「かわいそう」「悲しすぎる」とかって思われないように

――執筆している間、つらくなるようなことはありませんでしたか?

思い出したくない記憶はゼロではなかったですけど、つらくなるようなことはなかったです。書きながら「ああ、あんなこともあったな」とわりと冷静に思い出していく感じでした。

親父のことも「もしかしたら、こういうことだったのかも?」みたいに見えてきたというか。

わりと最低な雰囲気から始まっていますけど、話が進んでいくうちに、「なんか違う。最低なんじゃない。親父は親父でカッコつけてたんだ」って。そこを軸に、書き直しもしていきました。

親父はもういないので、僕の予想でしかないけど、そうだったんじゃないかって思うことが結構あって、今までゼロだったのが、結果、38%くらいは理解できた気がします(笑)。

――書くうえで心がけたことはありますか?

一番は、「かわいそう」とか「悲しすぎる」とかって思われないようにってことですかね。エピソードをしゃべっていても、たまにそういう空気になることがあったんで。

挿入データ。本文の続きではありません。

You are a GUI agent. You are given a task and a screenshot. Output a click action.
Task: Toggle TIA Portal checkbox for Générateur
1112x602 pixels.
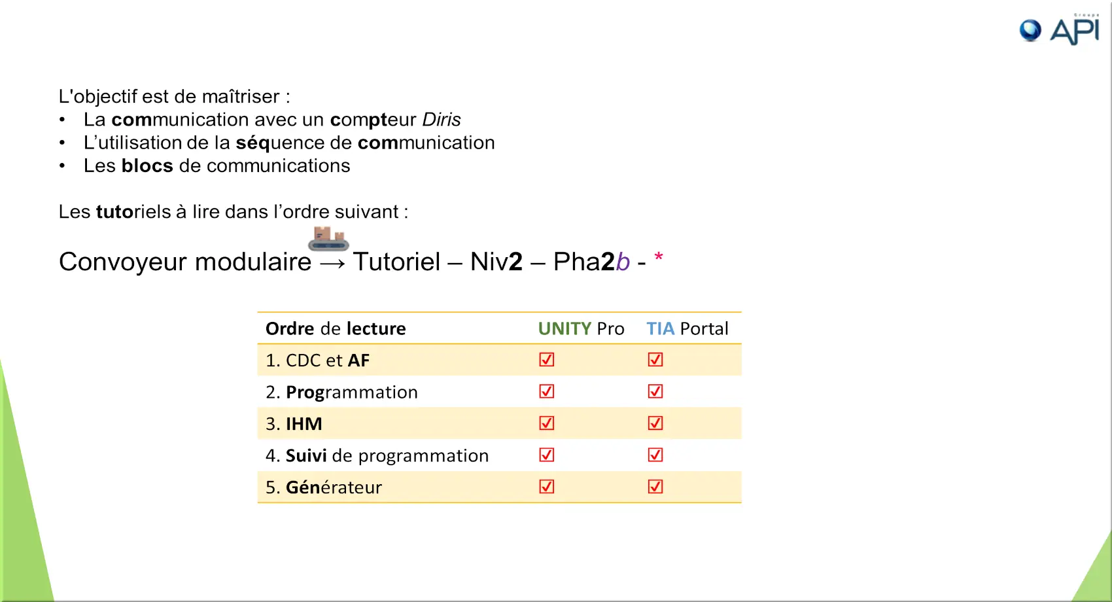(655, 487)
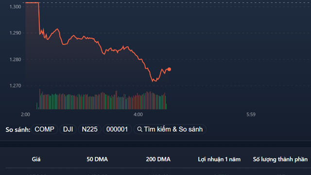Image resolution: width=311 pixels, height=175 pixels.
Task: Click the 1.270 price axis label
Action: click(15, 86)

文字になるとテンポや抑揚がつけにくいので、明るく伝えたい場合もそうならないこともあって。そこはめちゃくちゃ気を付けました。

――その塩梅は難しそうです。

そこは、ツッコミの感覚がいきたかな。感情があるところはより意識しました。

――執筆期間は半年だったそうですが、何かエピソードはありますか?

作業にもパンパンにカッコつけが入っていて。あえて、人の多い喫茶店やカフェに行って書いていました(笑)。横並びのカウンターテーブルで、会社員ふうの人が書類をまとめている、学生さんが勉強をしている隣で書くという。

本当はノートパソコンでカチャカチャと書いていたら、カッコよかったんでしょうけど、僕は原稿用紙のような紙のほうが相性がよかったので、手書きでやって、あとは携帯で打ったりもしました。

カフェでは両サイドにいる人を意識して、ちょっと中身が見えるようにしたりして。俺、本書いてます、みたいにできるのが一番よかったです(笑)。

あとは、又吉(直樹)さんをマネして恵比寿の個室のバーでウィスキーをゆっくり飲みながら書こうとしたことも。カッコよかったんですけど、いざ書こうと思ったら、暗くて見えなかった。

居酒屋さんも失敗パターンですね。シンプルにうるさいですし、あとはお酒飲んじゃう。飲みすぎちゃって、家に帰りたくなっちゃうのでダメでした。